今回は『訂正可能性の哲学』を取り上げました。
主に紹介したのは第1部の内容で、最後に少し倉下の考え(自己啓発の課題)も提示してあります。
本編は 07:30 あたりからスタート。倉下の読書メモは以下のページで確認できます。
家族と思想
本書で一番ビビっときたのが、エマニュエル・トッドの家族と社会体制の関係を補助線にしながら、私たちは「家族」的なものの外側には出られないのではないか、と提示された部分です。
家族の外に出たと思ったら、そこにも家族があった。
フラクタルな構造としても面白いですし、私たちの思考・思想が生まれ育った環境に強く制約されているという点でも示唆に富む提示です。
その上で、です。
私たちたちが生まれ育つ環境そのものが動いている、という点も見逃せません。生活の実態として「家族」的なものが今後変化していくならば、私たちの共同体の思想もその土台から動いていくことが考えられます。おそらくそれは、希望を形作る可能性でしょう(もちろん、絶望に転じる可能性も同時にあるわけですが)。
たとえば、金田一蓮十郎の『ラララ』では、恋愛ではない形で結婚した夫婦が養子を迎え入れるという「家族」の形を提示していますが、そのようなさまざまな形態の家族が増えていけば、私たちの共同体思想も変わっていくのかもしれません。
訂正可能性
本書の中心となるのが「訂正可能性」であり、それは「閉じていながら、開いている」という二重の性質を持ちます。また、「訂正可能性」を持つためには、つまり「訂正される」という可能性を担保するためには、それが持続・継続していく必要があります。
開きと閉じの二重性、そして継続性・持続性。
そうした性質が大切だよ、ということを真理の追究や功利主義などとは違った立場から本書は提示してくれています。

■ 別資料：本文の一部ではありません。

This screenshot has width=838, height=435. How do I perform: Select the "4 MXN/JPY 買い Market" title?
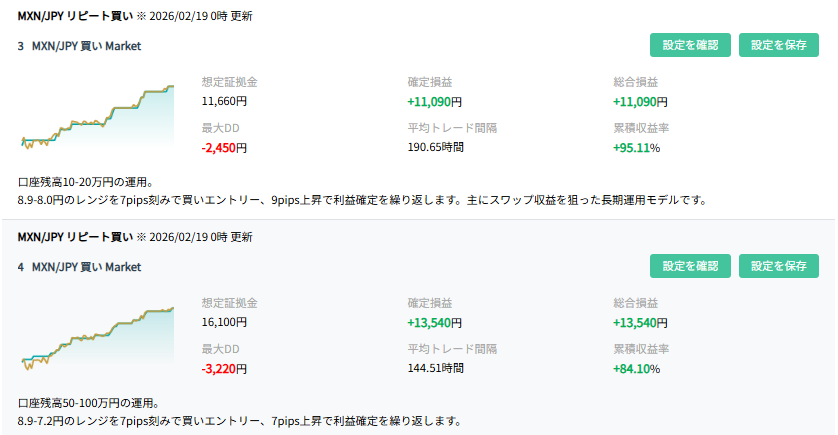pyautogui.click(x=80, y=267)
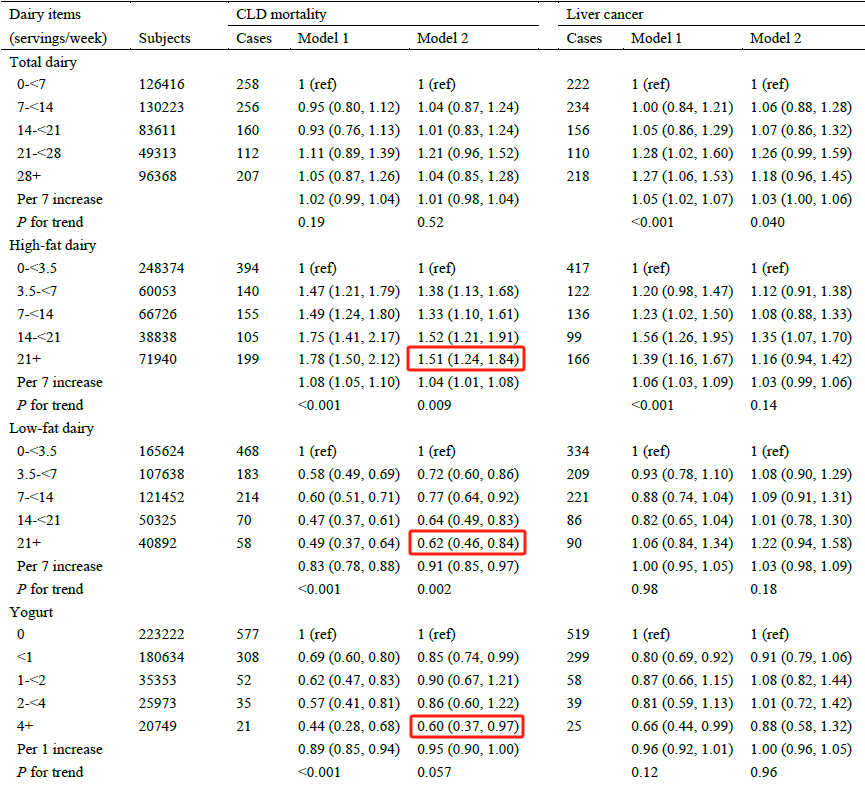Viewport: 865px width, 786px height.
Task: Select the "Liver cancer" column group header
Action: pos(606,15)
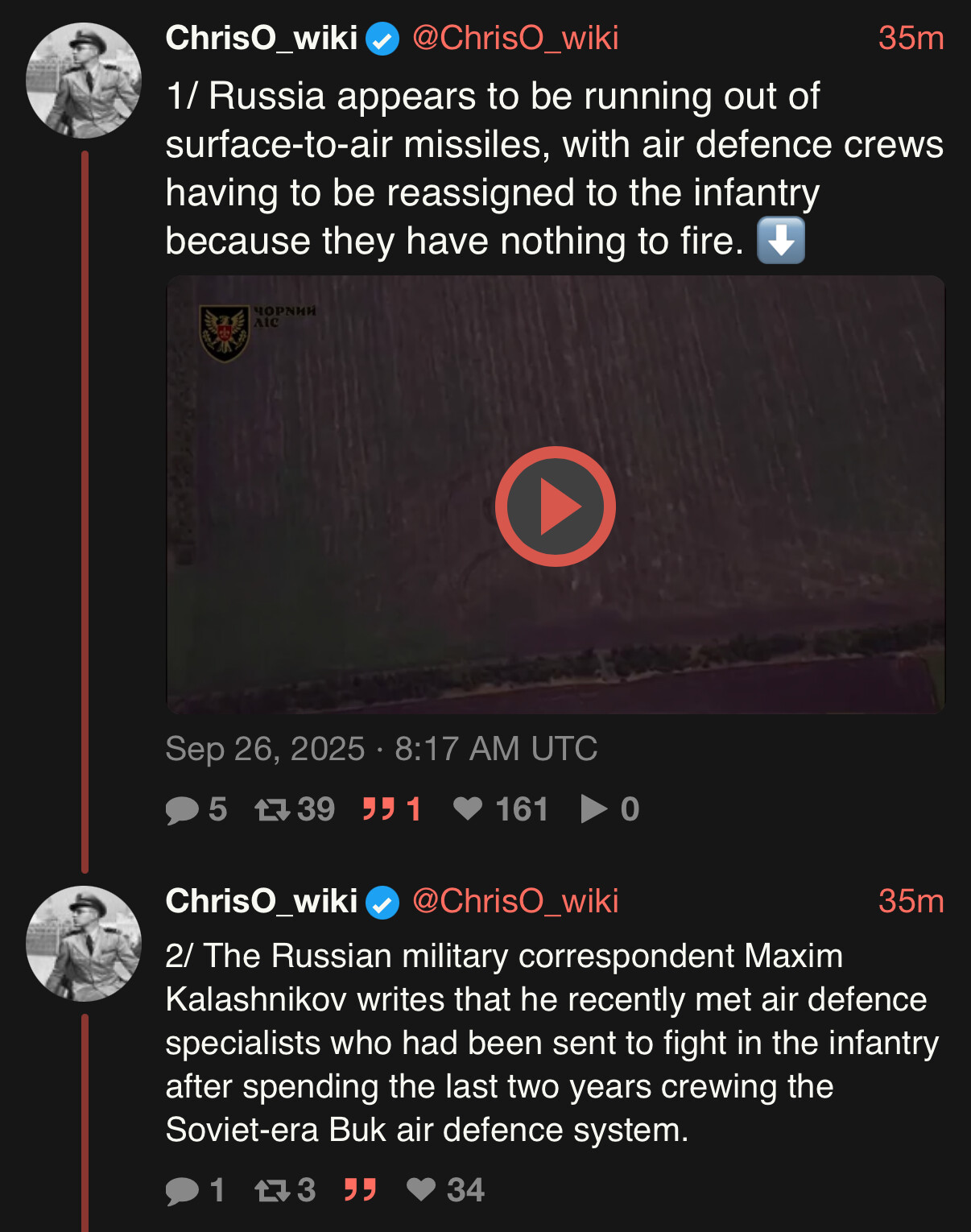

ごく卑近な実感としてもその提示には頷けるものがあります。たとえばこの「ブックカタリスト」は、あるブックカタリストっぽさを維持して続けていくことが大切でしょう。ある日聴いたら「楽にめっちゃ儲けられる方法」などが語られていたら残念感が半端ありません。
一方で、そのブックカタリストっぽさは常に更新され続けていくことも必要です。同じでありながら、変化もすること。それがシンボル(ないしブランド)にとって重要な要素です。
それと共に、やっぱり配信を続けていくことも大切です。というよりも、同じでありながら、変化もすることは続けていくからこそ可能なのです。
単に続ければいいというものではないし、
単に変化すればいいものでもないし、
単に変わらなければいいものでもない。
これらの複合において、はじめて可能になるものがある。
そういう意味で、本書の提案は哲学的面白さ以上に、実践的活動において大切な話だと個人的には感じました。